Gape at La Sagrada Familia
Like many of Barcelona’s architectural feats, La Sagrada Família was, and continues to be, controversial. For years scholars have debated whether engineers strayed too far from architect Antoni Gaudí’s original vision (he died when just a quarter of the project had been realized). And while many citizens deem La Sagrada Família the greatest achievement of Catalan building, others view the structure as a glaring, expensive parody of it.
Academic bickering aside, it’s hard not to get caught up in the magic of this place, which, pending completion in 2026 after 150 years of construction, will be the tallest religious building in Europe. Fusing Gothic and Art Nouveau styles in unprecedented ways, the basilica also draws on nature as a central inspiration. The hyperboloids, bright colors, and unconventional animal representations (e.g., chameleons, turtles, pelicans) epitomize Gaudí’s belief that nature and the divine were inextricably linked. Insider tip: Lines here are notoriously long, so it’s advisable to purchase tickets in advance.
Drink Cava at La Vinya del Senyor and Vermouth at Morro Fi
Prosecco and other budget sparklers rely on industrial carbonization to make their wines bubble.

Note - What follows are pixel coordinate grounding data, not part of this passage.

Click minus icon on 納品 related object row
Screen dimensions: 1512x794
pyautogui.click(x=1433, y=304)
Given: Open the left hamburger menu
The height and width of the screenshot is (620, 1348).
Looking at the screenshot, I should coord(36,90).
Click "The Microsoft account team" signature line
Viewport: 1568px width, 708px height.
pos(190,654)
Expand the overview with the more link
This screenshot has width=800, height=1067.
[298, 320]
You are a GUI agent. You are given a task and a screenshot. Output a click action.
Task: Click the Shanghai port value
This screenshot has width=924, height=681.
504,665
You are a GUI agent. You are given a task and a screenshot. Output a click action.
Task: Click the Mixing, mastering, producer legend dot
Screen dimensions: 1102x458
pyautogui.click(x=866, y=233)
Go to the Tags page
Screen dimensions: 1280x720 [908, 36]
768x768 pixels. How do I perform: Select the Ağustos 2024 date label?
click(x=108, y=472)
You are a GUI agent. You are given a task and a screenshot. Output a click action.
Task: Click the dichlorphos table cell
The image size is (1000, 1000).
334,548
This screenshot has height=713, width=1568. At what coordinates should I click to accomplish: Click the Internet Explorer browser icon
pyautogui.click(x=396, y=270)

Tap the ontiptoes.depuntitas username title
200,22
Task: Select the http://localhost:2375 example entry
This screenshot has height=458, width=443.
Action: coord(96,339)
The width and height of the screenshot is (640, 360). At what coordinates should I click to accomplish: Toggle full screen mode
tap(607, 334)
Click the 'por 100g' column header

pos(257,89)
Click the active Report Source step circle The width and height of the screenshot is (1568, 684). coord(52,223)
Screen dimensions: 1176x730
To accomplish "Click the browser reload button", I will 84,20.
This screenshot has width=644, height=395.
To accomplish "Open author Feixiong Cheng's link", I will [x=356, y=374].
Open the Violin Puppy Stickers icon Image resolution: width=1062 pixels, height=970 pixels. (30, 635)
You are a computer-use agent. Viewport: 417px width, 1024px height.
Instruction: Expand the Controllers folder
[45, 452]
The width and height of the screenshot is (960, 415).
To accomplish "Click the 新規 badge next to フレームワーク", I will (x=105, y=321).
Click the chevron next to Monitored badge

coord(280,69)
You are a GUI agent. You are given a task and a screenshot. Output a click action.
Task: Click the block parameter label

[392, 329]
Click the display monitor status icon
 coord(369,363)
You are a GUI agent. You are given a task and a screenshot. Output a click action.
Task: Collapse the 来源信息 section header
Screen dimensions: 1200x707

But Catalan cava, like fine champagne, gets its effervescence and complexity from bottle fermentation. You can taste some of the region’s best bubblies at La Vinya del Senyor, a cozy, understated restaurant with several by-the-glass boutique cavas to choose from. If you’re lucky enough to snag a table on the plaça, you’ll be rewarded with views of Santa María del Mar’s 14th-century façade.
On sunny weekend afternoons, neighborhood bars fill up with locals out to fer el vermut, the Catalan ritual of catching up with friends over a few dainty glasses of this aromatic, garnet-red aperitif, customarily garnished with an orange slice and an olive. Barcelona’s best vermouth bars, like Morro Fi, blend their own vermouths by infusing fortified wine with any range of botanicals, but in a pinch, the bottled stuff is perfectly passable, too (just ask the bartender for a quality Catalan brand such as Vermut Yzaguirre).
I hope you liked this post and as always have a chilled day from the Viking.